Tunnelbohr-Pionier warnt: "Deutschland steuert direkt auf die Wand zu"
Ekkehard ScheelTunnelbohr-Pionier warnt: "Deutschland steuert direkt auf die Wand zu"
Martin Herrenknecht, der 83-jährige Vorstandsvorsitzende der Herrenknecht AG, hat eine drastische Warnung vor der Zukunft Deutschlands ausgesprochen. Er behauptet, das Land steuere „direkt auf die Wand zu“, wenn nicht grundlegende Reformen die Bürokratie und Ineffizienz bekämpften. Seine Äußerungen kommen zu einer Zeit, in der sein Unternehmen – weltweit führend im Bau von Tunnelbohrmaschinen – mit anhaltenden Verzögerungen bei inländischen Projekten konfrontiert ist.
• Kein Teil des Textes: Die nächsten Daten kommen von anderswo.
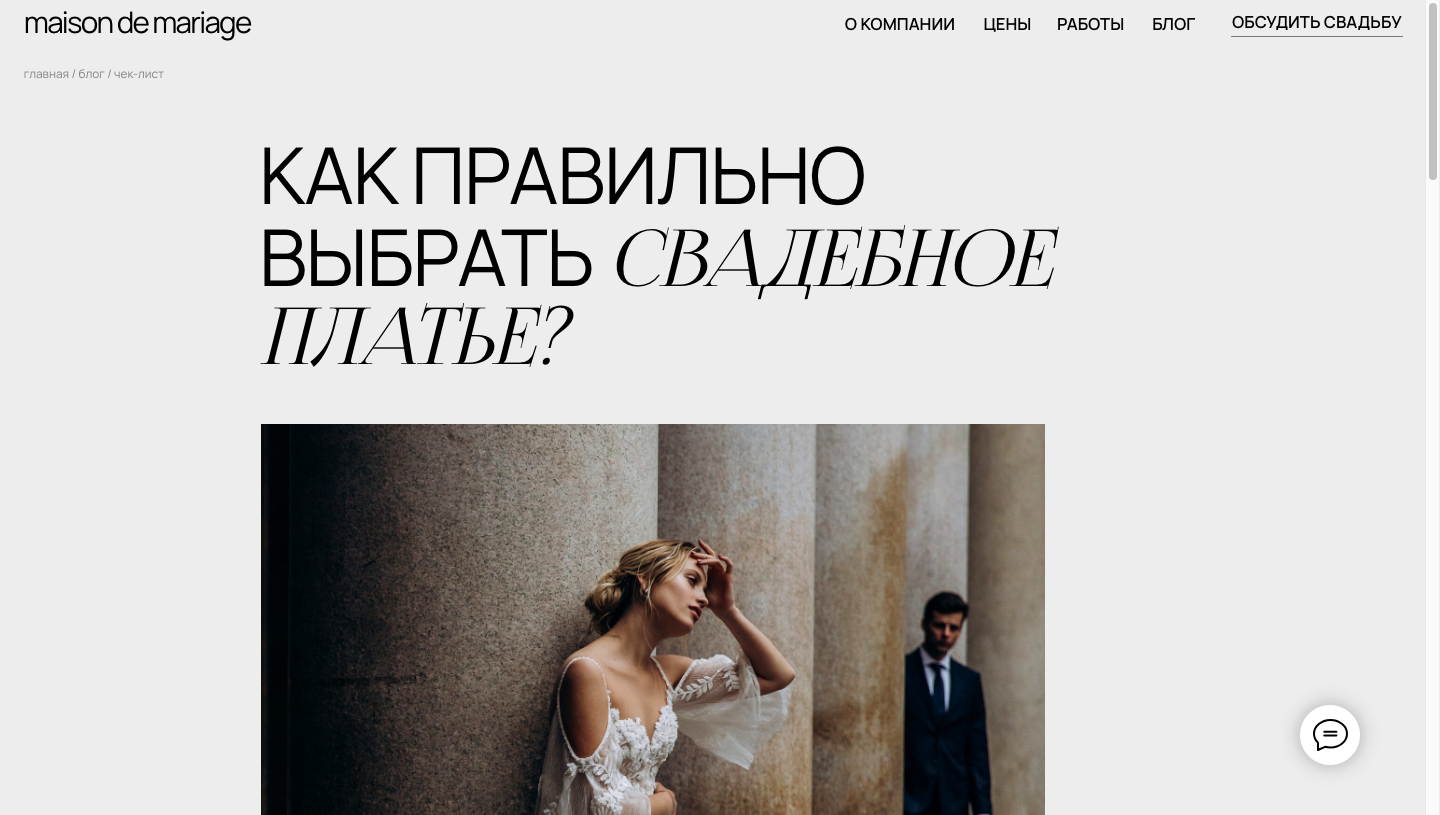This screenshot has width=1440, height=815.
Task: Open the chat bubble widget
Action: click(1329, 735)
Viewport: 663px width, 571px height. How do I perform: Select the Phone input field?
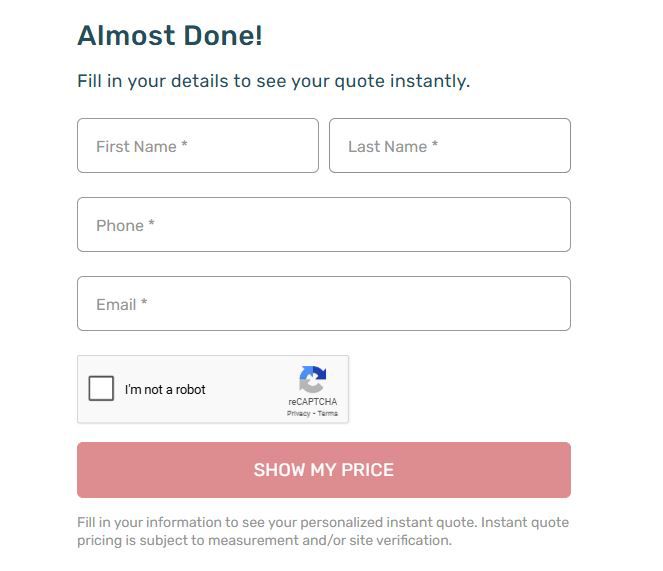[x=324, y=225]
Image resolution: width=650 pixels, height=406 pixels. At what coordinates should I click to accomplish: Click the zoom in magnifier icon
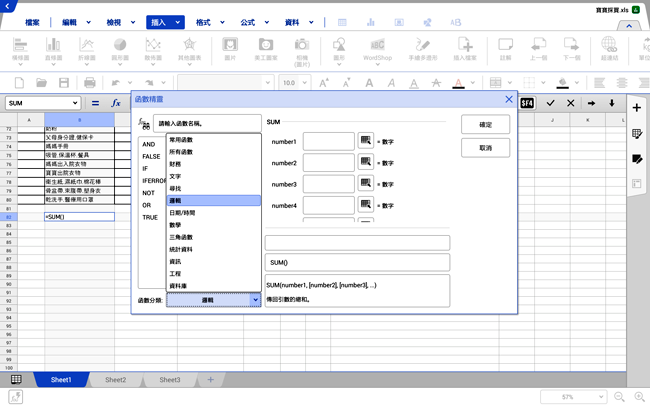[638, 397]
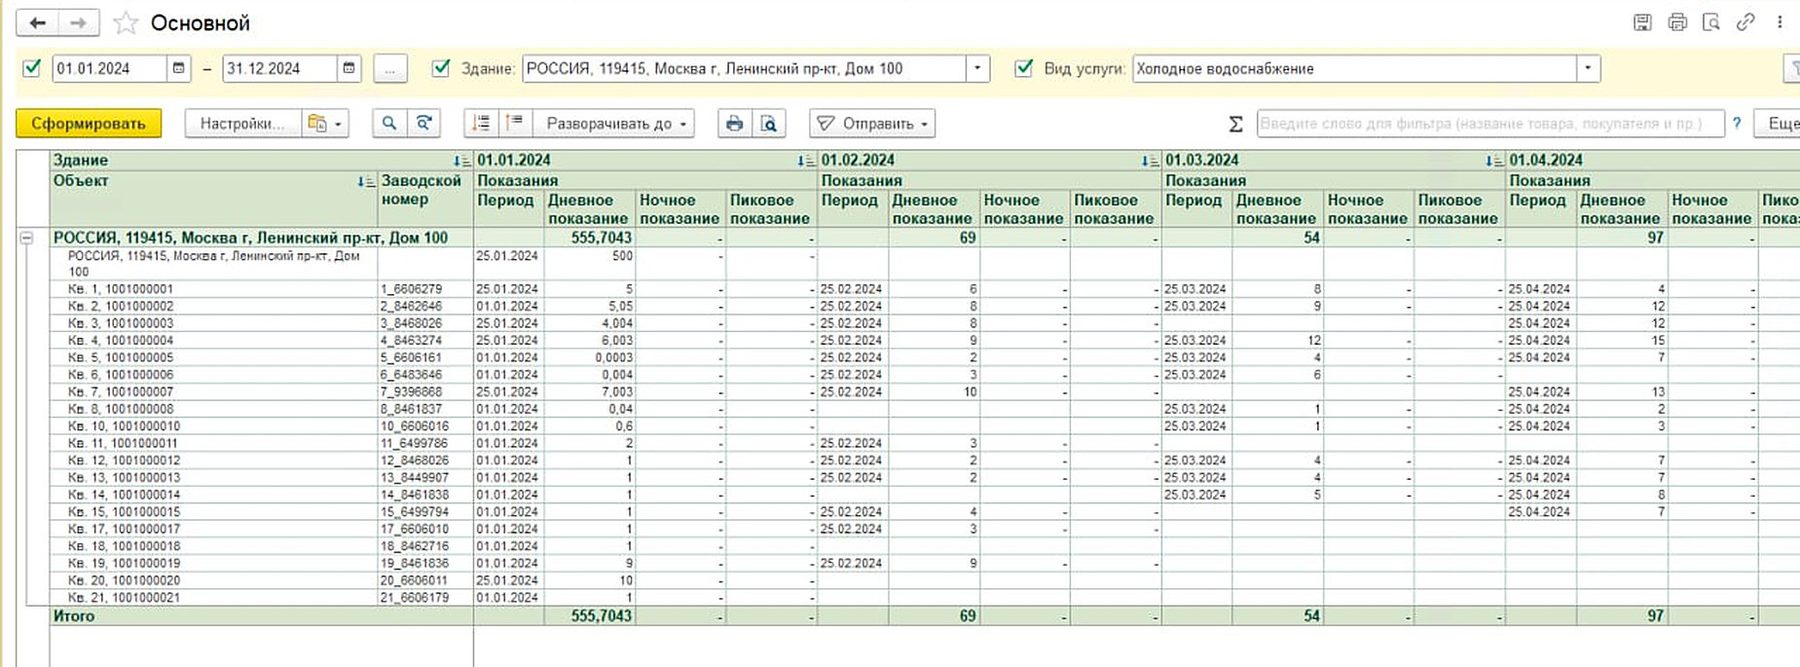Viewport: 1800px width, 667px height.
Task: Click the print report printer icon
Action: point(735,123)
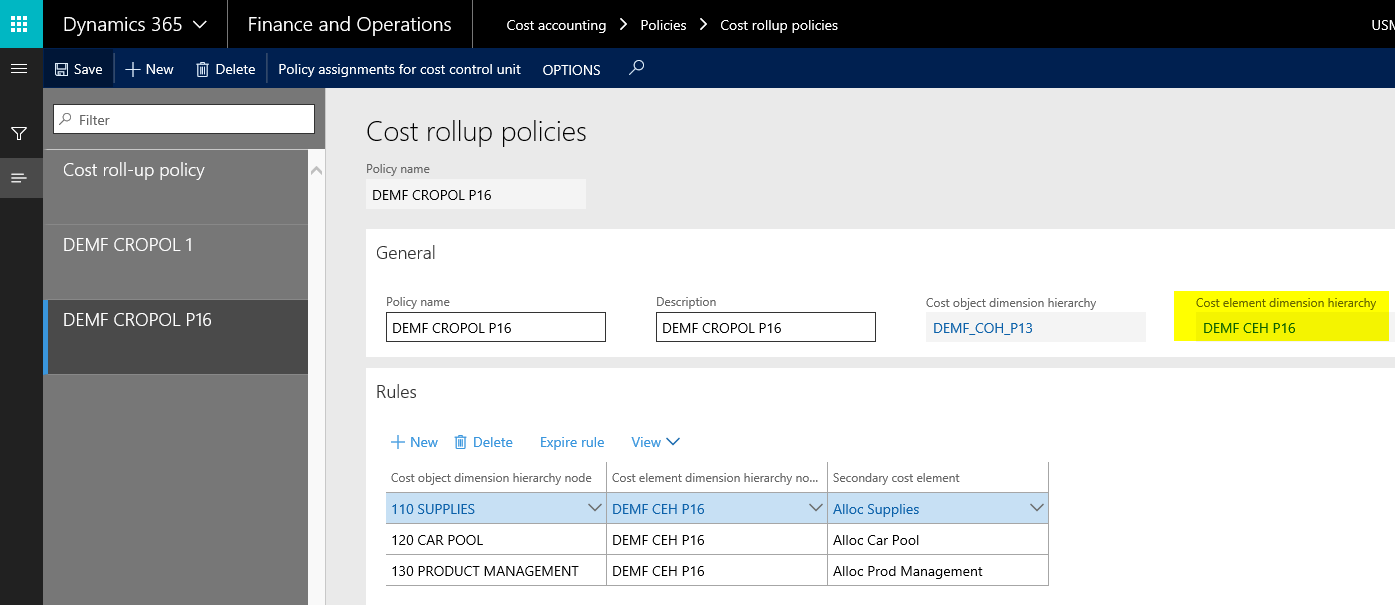Add a new rule in Rules section
The image size is (1395, 605).
(413, 442)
Die in Schwanau ansässige Herrenknecht AG beschäftigt rund 5.500 Mitarbeiter weltweit und hat eine Schlüsselfunktion bei Europas größten Infrastrukturvorhaben übernommen, darunter der Gotthard-Basistunnel, der Brenner-Basistunnel und Stuttgart 21. Trotz des Erfolgs im Ausland beschreibt Herrenknecht Deutschland als in einem „Dornröschen-Schlaf“ gefangen – verursacht durch überbordende Regulierung.
Als Beispiel nannte er ein Logistikzentrum in Baden-Württemberg, dessen Planung sich bereits seit dreieinhalb Jahren hinzieht. Zum Vergleich: Ein ähnliches Projekt in Chennai, Indien, erhielt innerhalb von nur drei Monaten die Genehmigung.
Der Unternehmenschef kritisierte zudem die gesellschaftliche Haltung in Deutschland. Er bezeichnete das Land als eine „Nation von Weicheiern mit überzogenen Ansprüchen“ und erklärte, er würde es heute angesichts der erstickenden Bürokratie kaum schaffen, sein eigenes Unternehmen zu gründen. Seine Aussagen spiegeln die wachsende Frustration von Industrievertretern über Verzögerungen und behördliche Hürden wider.
Herrenknechts Warnungen verweisen auf langjährige Probleme in Deutschlands Planungs- und Genehmigungsverfahren. Die Erfahrungen seines Unternehmens – sowohl im Inland als auch im Ausland – zeigen, wie Bürokratie den Fortschritt ausbremst. Ohne Kurskorrektur, so seine Argumentation, drohe dem Land, im globalen Wettbewerb weiter zurückzufallen.